Work task:
Only reproduce the lines from the line containing "Tin tức (16, 2236)" onward, exactly, through the final line of the data below.
----- The records -----
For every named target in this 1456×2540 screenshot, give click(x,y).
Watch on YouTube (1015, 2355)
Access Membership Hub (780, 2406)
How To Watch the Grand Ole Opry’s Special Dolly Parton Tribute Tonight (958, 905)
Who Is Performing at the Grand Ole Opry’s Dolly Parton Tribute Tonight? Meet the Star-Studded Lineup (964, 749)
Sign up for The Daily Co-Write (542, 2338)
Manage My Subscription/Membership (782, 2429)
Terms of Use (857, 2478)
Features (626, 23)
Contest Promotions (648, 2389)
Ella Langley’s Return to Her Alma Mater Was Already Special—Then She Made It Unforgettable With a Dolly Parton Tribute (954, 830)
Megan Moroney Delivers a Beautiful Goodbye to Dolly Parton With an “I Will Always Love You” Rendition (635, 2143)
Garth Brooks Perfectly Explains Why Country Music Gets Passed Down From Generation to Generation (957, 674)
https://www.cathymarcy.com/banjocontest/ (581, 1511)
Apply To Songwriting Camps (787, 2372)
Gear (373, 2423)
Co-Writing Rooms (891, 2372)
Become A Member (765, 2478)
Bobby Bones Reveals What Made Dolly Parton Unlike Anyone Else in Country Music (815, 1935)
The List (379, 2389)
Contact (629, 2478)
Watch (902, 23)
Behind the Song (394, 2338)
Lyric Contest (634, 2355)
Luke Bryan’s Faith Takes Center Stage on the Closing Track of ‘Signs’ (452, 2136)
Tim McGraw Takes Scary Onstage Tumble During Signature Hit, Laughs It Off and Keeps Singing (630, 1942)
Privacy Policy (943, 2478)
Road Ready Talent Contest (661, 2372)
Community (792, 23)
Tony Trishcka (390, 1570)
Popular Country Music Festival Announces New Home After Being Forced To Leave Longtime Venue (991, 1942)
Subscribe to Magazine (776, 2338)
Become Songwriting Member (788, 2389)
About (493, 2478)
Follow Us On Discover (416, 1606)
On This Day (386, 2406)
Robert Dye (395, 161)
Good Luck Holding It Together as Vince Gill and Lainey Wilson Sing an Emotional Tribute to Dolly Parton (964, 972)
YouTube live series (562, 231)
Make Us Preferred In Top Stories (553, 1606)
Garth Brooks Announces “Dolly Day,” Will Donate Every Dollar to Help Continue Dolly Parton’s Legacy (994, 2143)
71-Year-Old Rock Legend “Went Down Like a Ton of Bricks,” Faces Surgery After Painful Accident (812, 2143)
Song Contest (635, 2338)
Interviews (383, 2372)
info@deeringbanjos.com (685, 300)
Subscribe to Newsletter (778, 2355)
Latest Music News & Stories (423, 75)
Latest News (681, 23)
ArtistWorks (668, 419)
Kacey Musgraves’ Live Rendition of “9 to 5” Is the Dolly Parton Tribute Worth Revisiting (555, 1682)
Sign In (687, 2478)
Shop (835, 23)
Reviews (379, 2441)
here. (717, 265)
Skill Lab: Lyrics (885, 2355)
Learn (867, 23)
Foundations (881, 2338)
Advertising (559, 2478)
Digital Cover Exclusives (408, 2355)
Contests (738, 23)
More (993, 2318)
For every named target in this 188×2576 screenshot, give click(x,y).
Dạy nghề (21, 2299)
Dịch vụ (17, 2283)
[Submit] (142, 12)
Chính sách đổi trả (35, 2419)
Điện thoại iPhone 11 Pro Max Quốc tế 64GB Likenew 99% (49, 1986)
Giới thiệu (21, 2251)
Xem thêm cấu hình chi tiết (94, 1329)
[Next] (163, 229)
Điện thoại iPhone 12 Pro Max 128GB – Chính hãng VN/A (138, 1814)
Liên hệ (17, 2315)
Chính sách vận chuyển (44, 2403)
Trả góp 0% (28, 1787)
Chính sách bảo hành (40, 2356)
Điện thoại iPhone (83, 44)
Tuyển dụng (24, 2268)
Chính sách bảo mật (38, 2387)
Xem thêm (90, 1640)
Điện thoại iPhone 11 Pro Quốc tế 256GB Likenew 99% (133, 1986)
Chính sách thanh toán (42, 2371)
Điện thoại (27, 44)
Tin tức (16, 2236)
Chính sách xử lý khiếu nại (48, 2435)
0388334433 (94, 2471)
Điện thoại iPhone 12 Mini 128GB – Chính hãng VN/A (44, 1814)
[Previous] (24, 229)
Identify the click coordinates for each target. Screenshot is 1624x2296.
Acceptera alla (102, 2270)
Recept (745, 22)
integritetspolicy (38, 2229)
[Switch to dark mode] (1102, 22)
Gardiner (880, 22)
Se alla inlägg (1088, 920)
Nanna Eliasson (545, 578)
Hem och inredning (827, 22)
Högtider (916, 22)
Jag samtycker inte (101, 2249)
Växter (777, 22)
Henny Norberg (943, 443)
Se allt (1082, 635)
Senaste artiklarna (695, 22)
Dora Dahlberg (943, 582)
-----
Answer space:
Tin tức (16, 2236)
Chính sách xử lý khiếu nại (48, 2435)
0388334433 (94, 2471)
Điện thoại iPhone 12 Mini 128GB – Chính hãng VN/A (44, 1814)
[Previous] (24, 229)
Identify the click coordinates for each target. Screenshot is 1624x2296.
Acceptera alla (102, 2270)
Recept (745, 22)
integritetspolicy (38, 2229)
[Switch to dark mode] (1102, 22)
Gardiner (880, 22)
Se alla inlägg (1088, 920)
Nanna Eliasson (545, 578)
Hem och inredning (827, 22)
Högtider (916, 22)
Jag samtycker inte (101, 2249)
Växter (777, 22)
Henny Norberg (943, 443)
Se allt (1082, 635)
Senaste artiklarna (695, 22)
Dora Dahlberg (943, 582)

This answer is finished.